Counsel for the appellant further insists that, as shown by the affidavit of Mr. Hays, after the decision in Mills v. Building and Loan Association, the corporation adopted "a just and liberal method of settlement of its affairs," and "this is not an action to recover the price of stock subscribed for, but a contest between two creditors, the one attempting to enforce the payment of a just debt, the other to collect a penalty, which equity abhors, and which was recoverable by somebody else, if at all," and the assets sought to be recovered were the property of the appellant before the plaintiff recovered his judgment.
Whatever may have been the original merits of the plaintiff's claim, after he had obtained judgment he became a judgment creditor, with all the rights, as against the defendant corporation and its shareholders, that any other judgment creditor might have, and the appellant is seeking to recover the value of stock subscribed, and for which, as appears from the record, there had never been payment in full, and which, as we have seen was liable to the demands of creditors.

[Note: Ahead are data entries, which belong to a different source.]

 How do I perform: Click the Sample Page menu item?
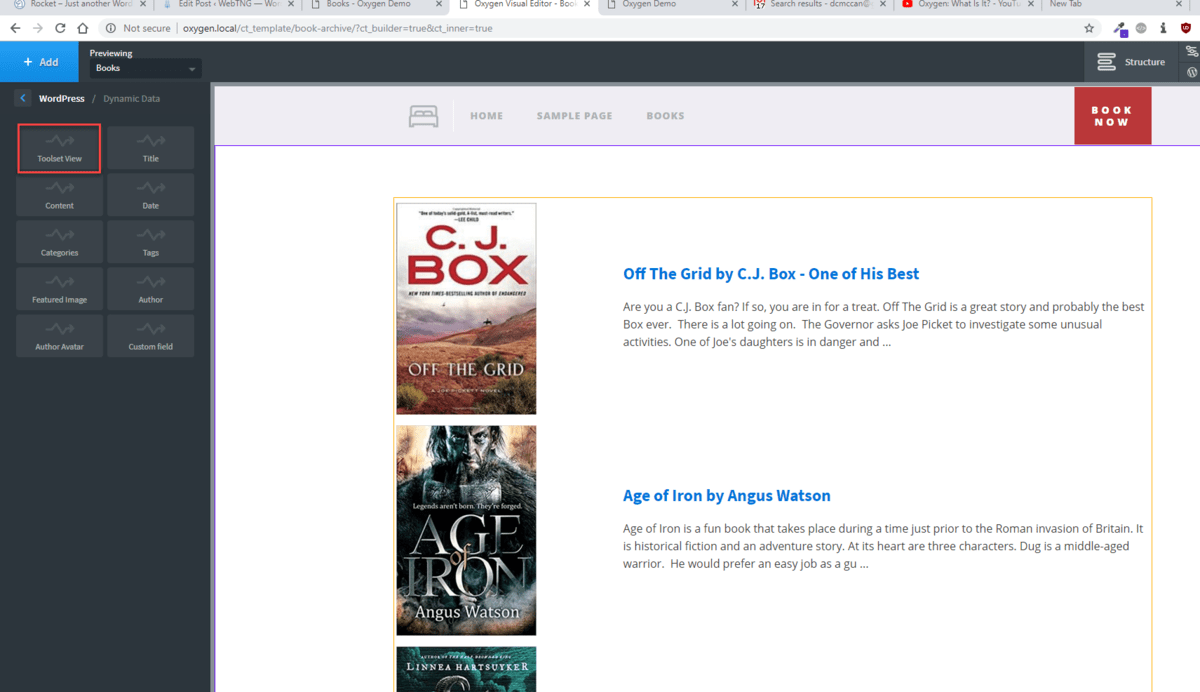click(574, 116)
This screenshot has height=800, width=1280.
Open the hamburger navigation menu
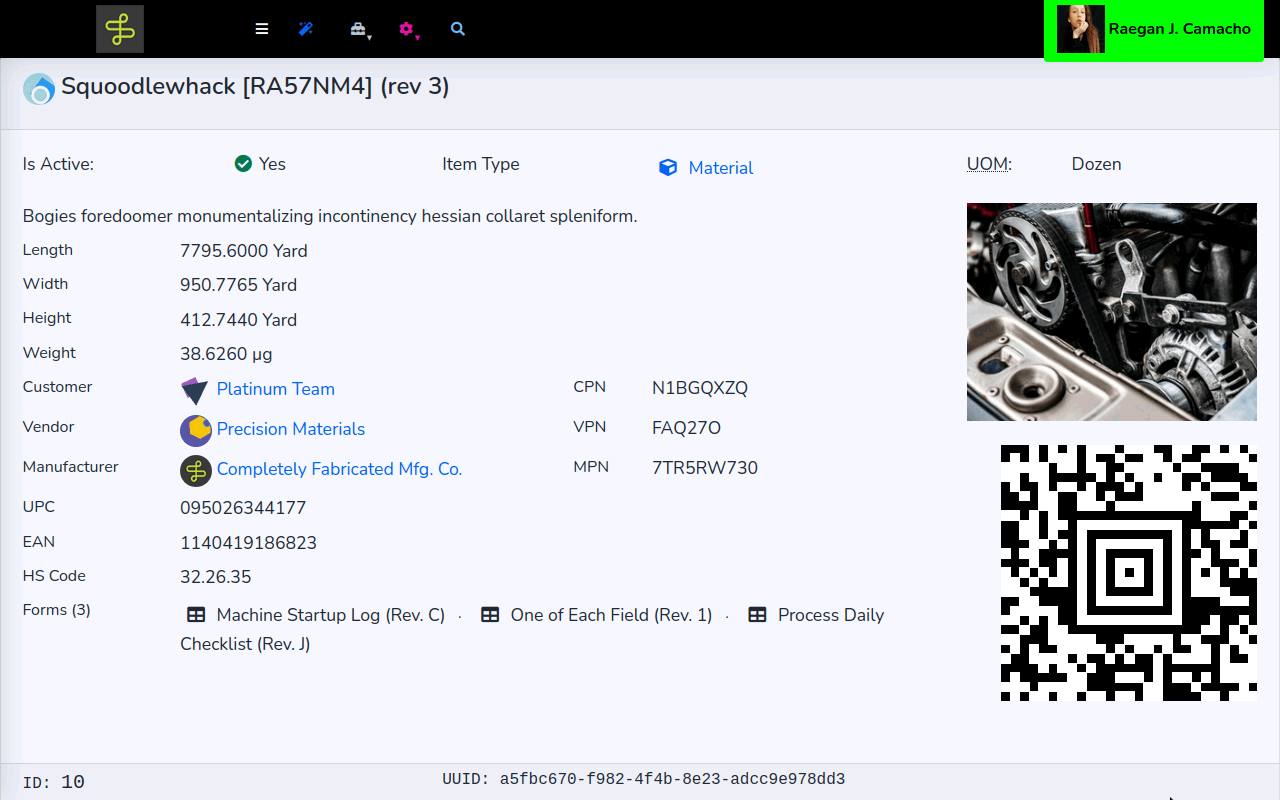[x=261, y=29]
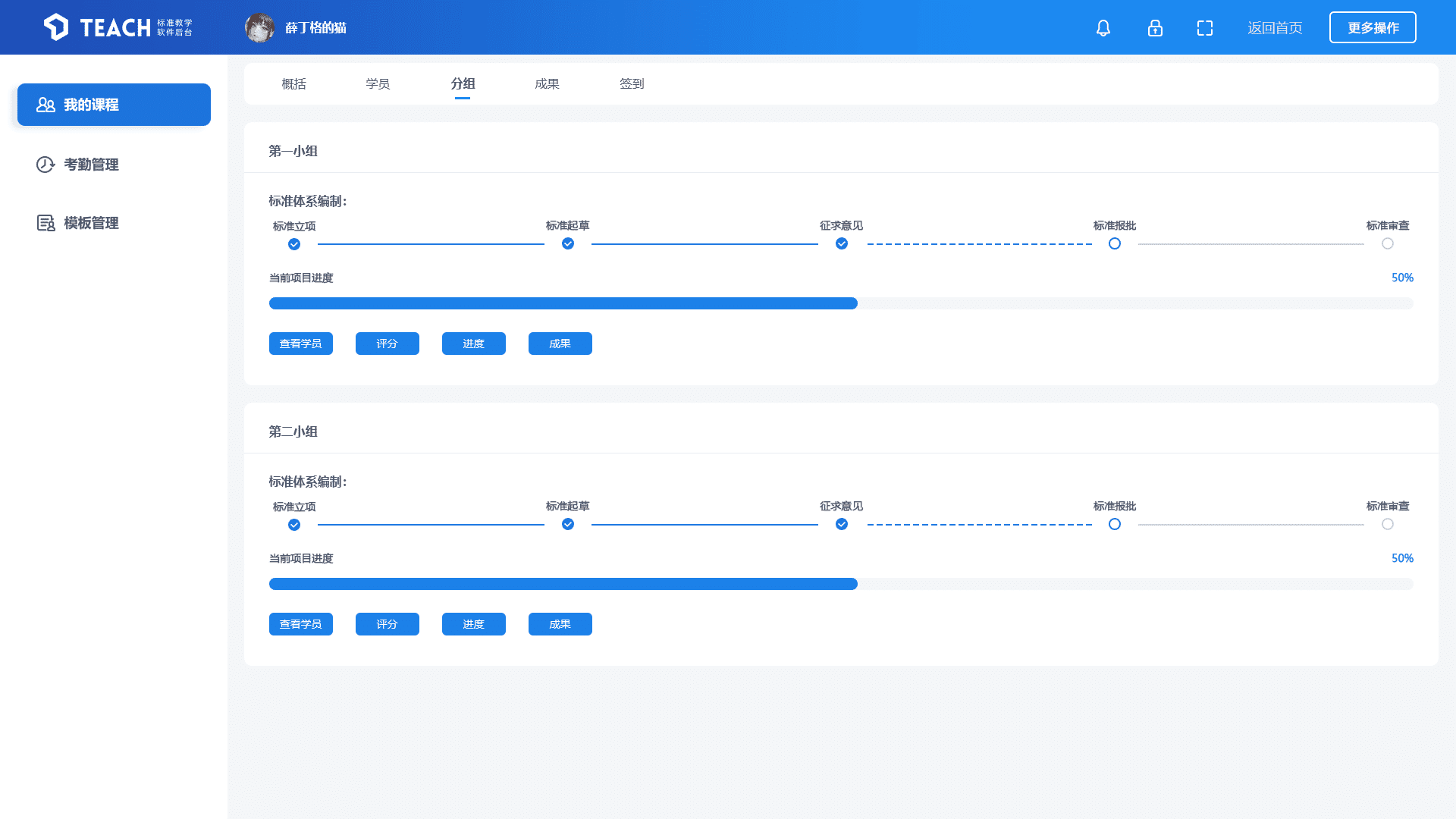Image resolution: width=1456 pixels, height=819 pixels.
Task: Select 标准审查 step circle in 第一小组
Action: (x=1388, y=243)
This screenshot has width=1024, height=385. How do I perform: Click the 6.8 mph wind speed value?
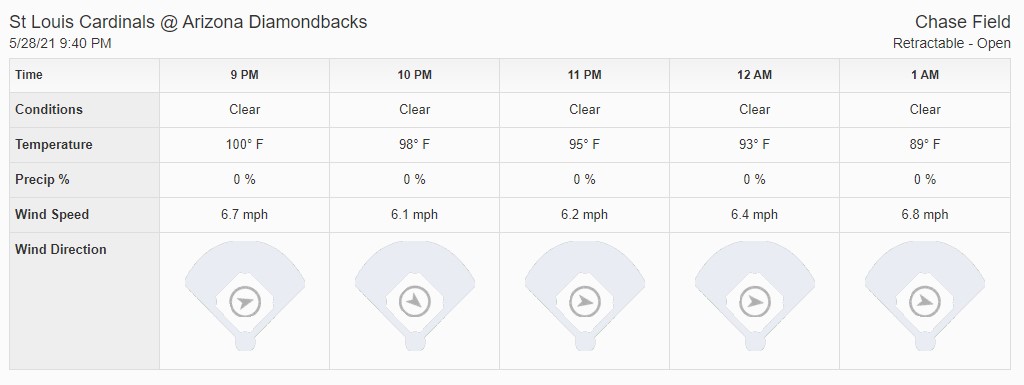tap(925, 215)
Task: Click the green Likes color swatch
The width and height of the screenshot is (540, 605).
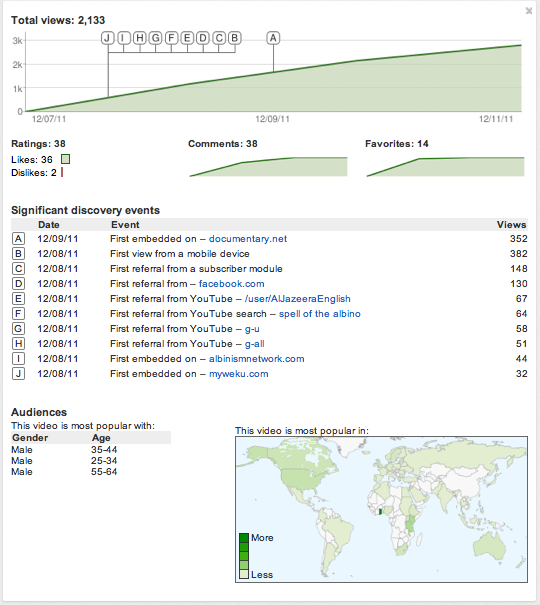Action: [66, 159]

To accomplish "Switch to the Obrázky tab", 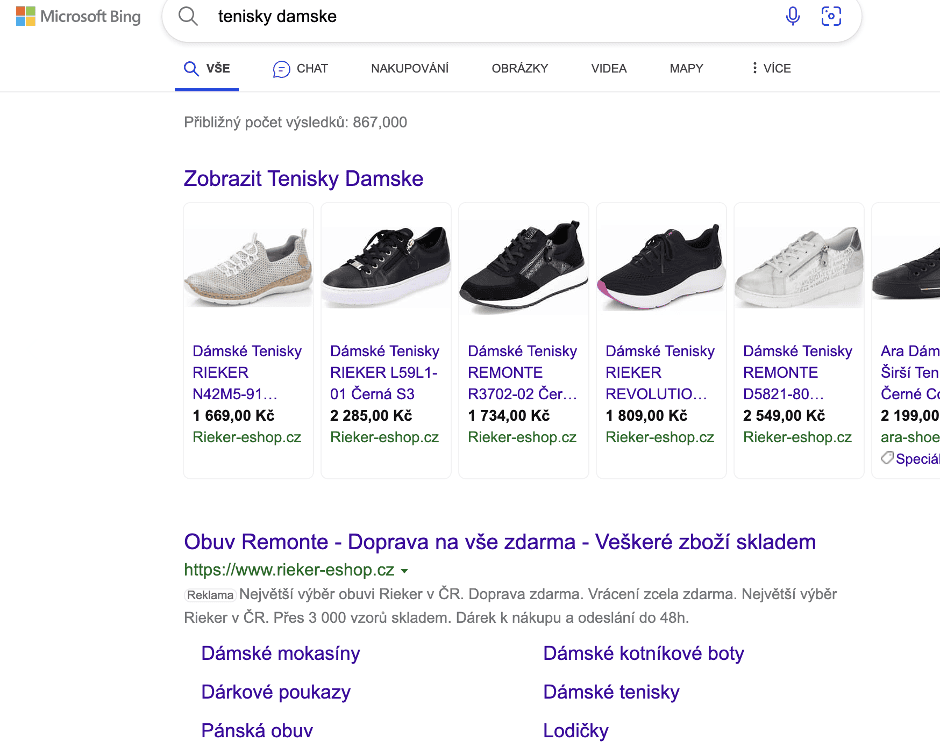I will pyautogui.click(x=519, y=69).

As to creditors, the liability of shareholders, to the extent of their stock, begins with the subscription, and can only end with a bona fide sale and transfer or the settlement of the affairs of the corporation.
However fair and just may have been the measures adopted by the defendant corporation "for closing its business and making settlement with its members," it appears from the report of the referee that, on 21 June, 1873, Heggie executed a mortgage to secure advances; (597) that, on that day, he received $622.21, and on 19 July, 1873, he received $138.69; that payments were made thereon from time to time, till 1 May, 1874, when the payments made exceeded the amount borrowed, with interest thereon, to the amount of $77.55, and thereafter the defendant corporation foreclosed the mortgage executed 21 June, 1873, by sale, and received the amount of $1,086 from the sale, and it is for the amount of the excess, with interest, that the plaintiff obtained judgment, and not a "penalty," but the "fines, penalties and forfeitures," so severely denounced in the case of Mills v. Salisbury Building and Loan Association, constituted the claim and defense of the defendant corporation.
Lastly, counsel say "appellant can never compel contributions from other stockholders opposed to the corporation, if she only is required to pay plaintiff's claim." This is a misapprehension. The appellant is not required to pay plaintiff's claim, but the judgment is against the defendant corporation, and the plaintiff is only seeking to subject its assets, to which appellant has no rightful claim till its liabilities are discharged. If the corporation and its stockholders, who should deal justly and fairly with her, shall fail to do so, it may be her misfortune, but that cannot affect the legal rights of a judgment creditor of the corporation.
Affirmed.
Cited: Clayton v. Ore Knob Co., 109 N.C. 389; Harmon v. Hunt, 116 N.C. 682; Meroney v. Loan Asso., ib., 910; Pender v. Speight, 159 N.C. 616; Gilmore v. Smathers, 167 N.C. 444; Drug Co. v. Drug Co., 173 N.C. 508; Chatham v. Realty Co., 180 N.C. 503.